The governorship Election Petition Tribunal sitting
in Minna, Niger State, will on Thursday decide if it will order the arrest of Colonel
Sani Bello (rtd), father of the state Governor,
Alhaji Abubakar Sani Bello, and four others.
The others are the former Registrar of the National
Examination Council (NECO), Professor Promise Okpalla; the acting Registrar,
Alhaji Abubakar Gana; the Director General of the National Youth Service Corps (NYSC)
as well as the Mokwa Local Government Area.
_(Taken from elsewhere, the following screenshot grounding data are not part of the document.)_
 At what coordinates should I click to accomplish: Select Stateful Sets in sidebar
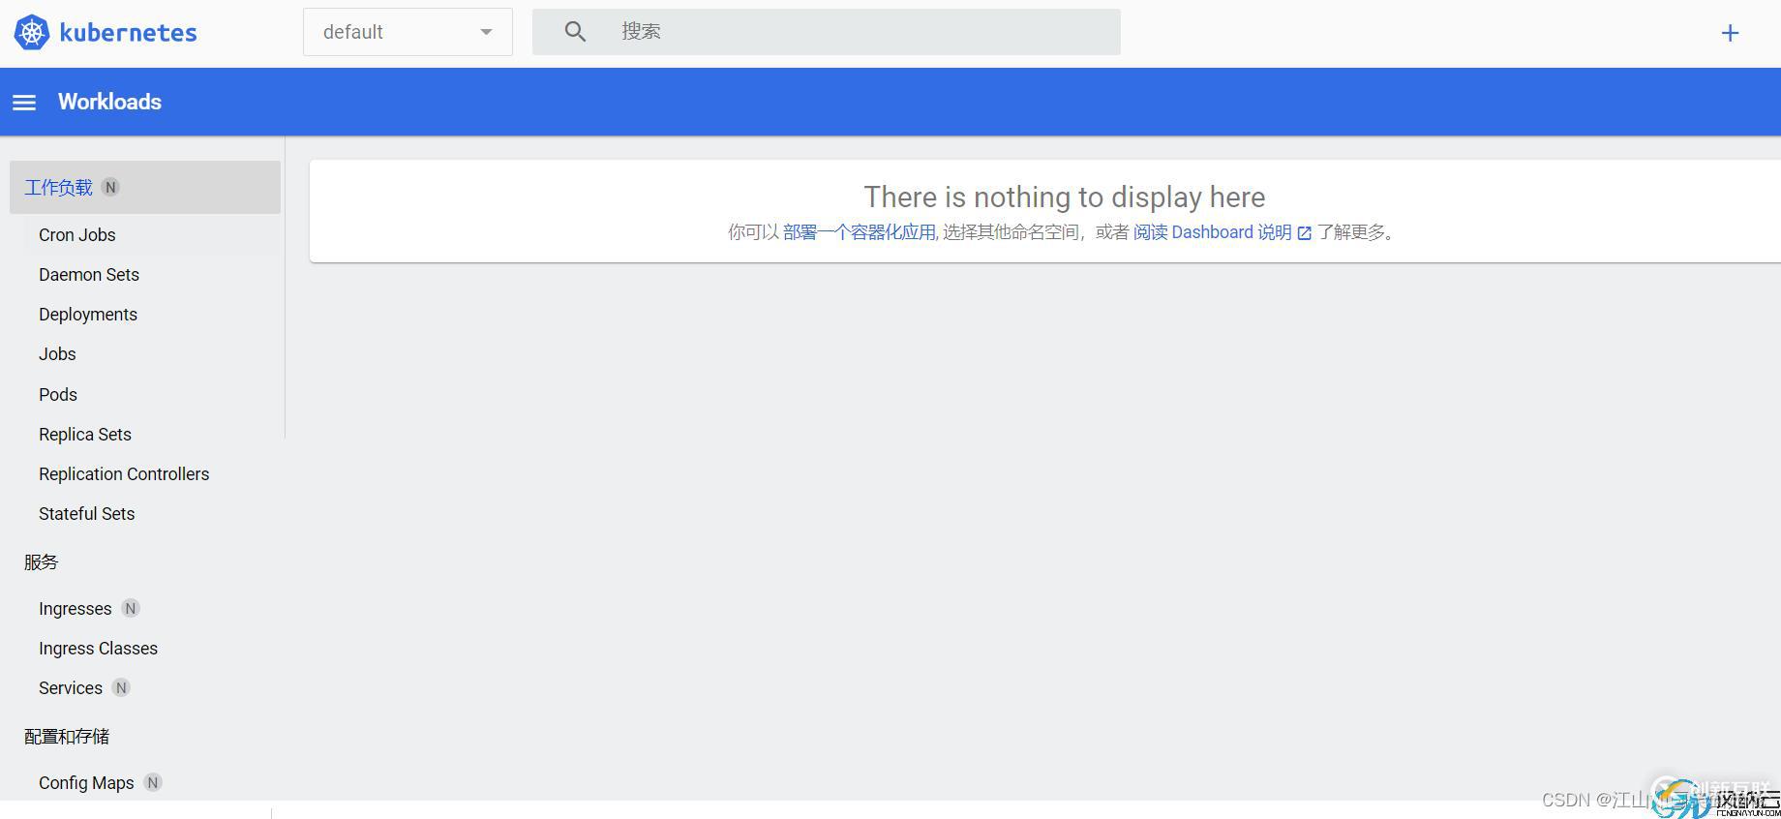pyautogui.click(x=87, y=514)
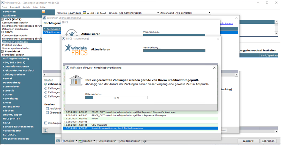Screen dimensions: 281x145
Task: Enable the Ausführung checkbox under Drucken
Action: click(47, 109)
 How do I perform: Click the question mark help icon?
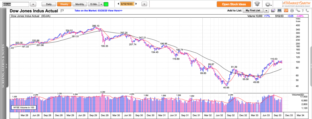point(303,11)
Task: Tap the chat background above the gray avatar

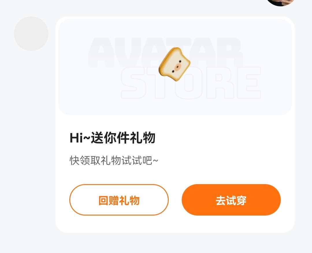Action: coord(31,8)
The tribunal reserved ruling till June 20 following
an application by Mohammed Ndayako, counsel to the petitioner, Alhaji Umar
Mohammed Nasko, who said the request was as a result of the refusal of those
concerned to honour a subpoena issued on them to appear before the tribunal.
Ndayako in his submission noted that government
agencies like NECO should ordinarily be worried that an examination body would
sit back and watch its documents being forged and refuse to come to court to
protect the sanctity of their results or examination.
The counsel said such bodies should jump at the
opportunity provided by the tribunal to catch the suspects.
The governors’ father, Colonel Bello, was to defend
the age of his son while the former registrar of NECO and the incumbent are
being asked to clarify the academic certificates tendered by Governor Bello and
his deputy, Alhaji Ahmad Muhammad Ketso, to the Independent National Electoral
Commission (INEC) before the election.
In his response, J.S. Okutepa (SAN), representing
the first respondent, Governor Bello, objected to the application “because the
persons named were not served in person.”
Okutepa also said the tribunal cannot issue the
bench warrant on those concerned since they were not listed as witnesses in the petition before the tribunal
Chairman of the three-man tribunal, Justice John
Igboji, reserved ruling on the application till June 20, 2019.
The PDP candidate in the March governorship election
in the state, Nasko, had dragged the All Progressives Congress (APC) candidate,
Bello, and his deputy, Ketso, before the tribunal, accusing them of falsifying
the academic and birth certificates submitted to INEC a "gross violation
of the electoral act" during the governorship poll.